Keno Fischer reported that when a binray loaded via
ld-linux-x the prctl(PR_SET_MM_MAP) doesn't allow to
setup brk value because it lays before mm:end_data.
For example a test program shows
| # ~/t
|
| start_code 401000
| end_code 401a15
| start_stack 7ffce4577dd0
| start_data 403e10
| end_data 40408c
| start_brk b5b000
| sbrk(0) b5b000
and when executed via ld-linux
| # /lib64/ld-linux-x86-64.so.2 ~/t
|
| start_code 7fc25b0a4000
| end_code 7fc25b0c4524
| start_stack 7fffcc6b2400
| start_data 7fc25b0ce4c0
| end_data 7fc25b0cff98
| start_brk 55555710c000
| sbrk(0) 55555710c000
This of course prevent criu from restoring such programs.
Looking into how kernel operates with brk/start_brk inside
brk() syscall I don't see any problem if we allow to setup
brk/start_brk without checking for end_data.
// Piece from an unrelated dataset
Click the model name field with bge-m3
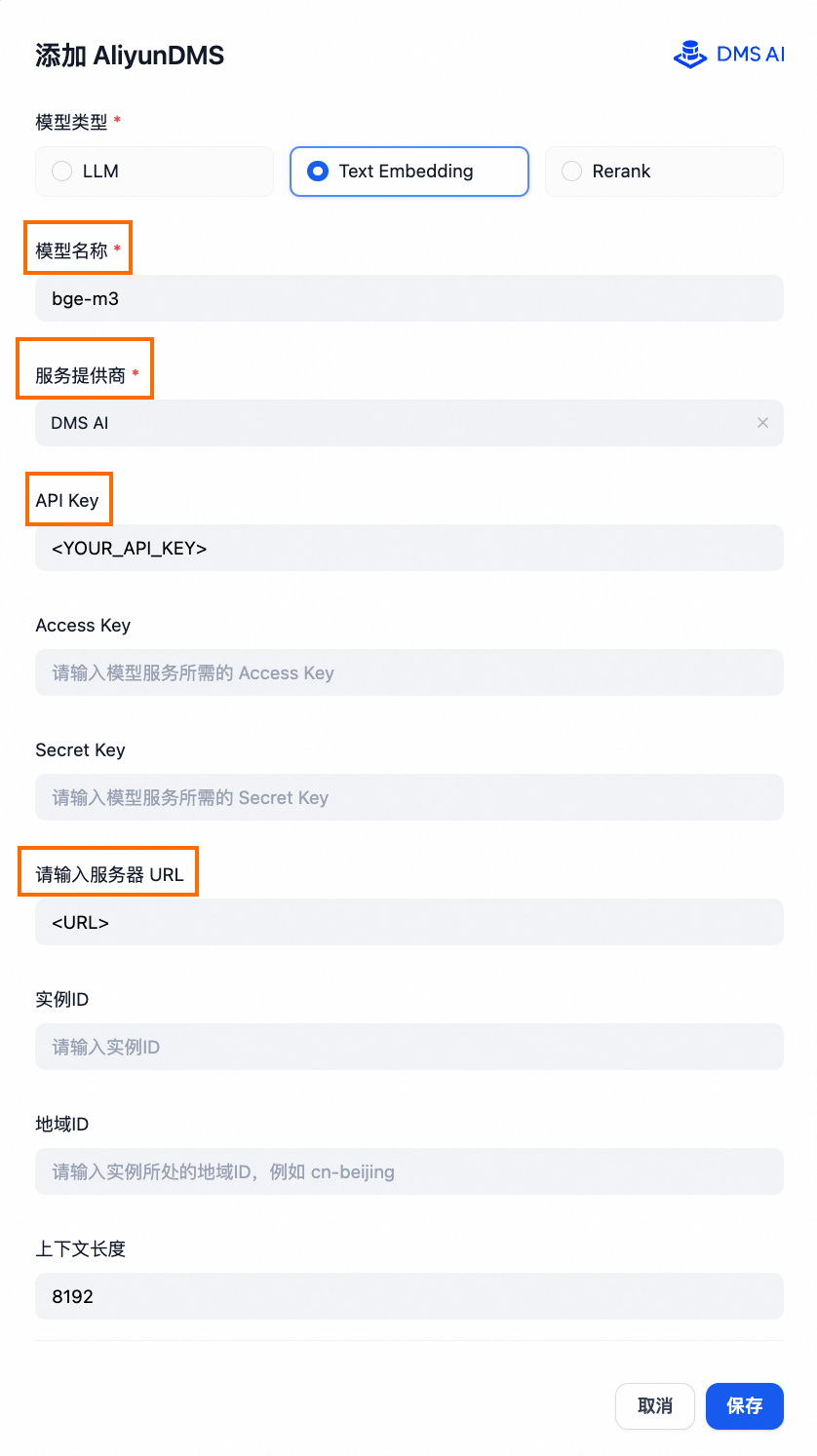 coord(409,298)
Even if someone
pass some weird address here on a purpose then the worst
possible result will be an unexpected unmapping of existing
vma (own vma, since prctl works with the callers memory) but
test for RLIMIT_DATA is still valid and a user won't be able
to gain more memory in case of expanding VMAs via new values
shipped with prctl call.
Reported-by: Keno Fischer <[email protected]>
Signed-off-by: Cyrill Gorcunov <[email protected]>
CC: Andrew Morton <[email protected]>
CC: Dmitry Safonov <[email protected]>
CC: Andrey Vagin <[email protected]>
CC: Kirill Tkhai <[email protected]>
CC: Eric W. Biederman <[email protected]>
---
Guys, take a look please once time permit. Hopefully I didn't
miss something 'cause made this patch via code reading only.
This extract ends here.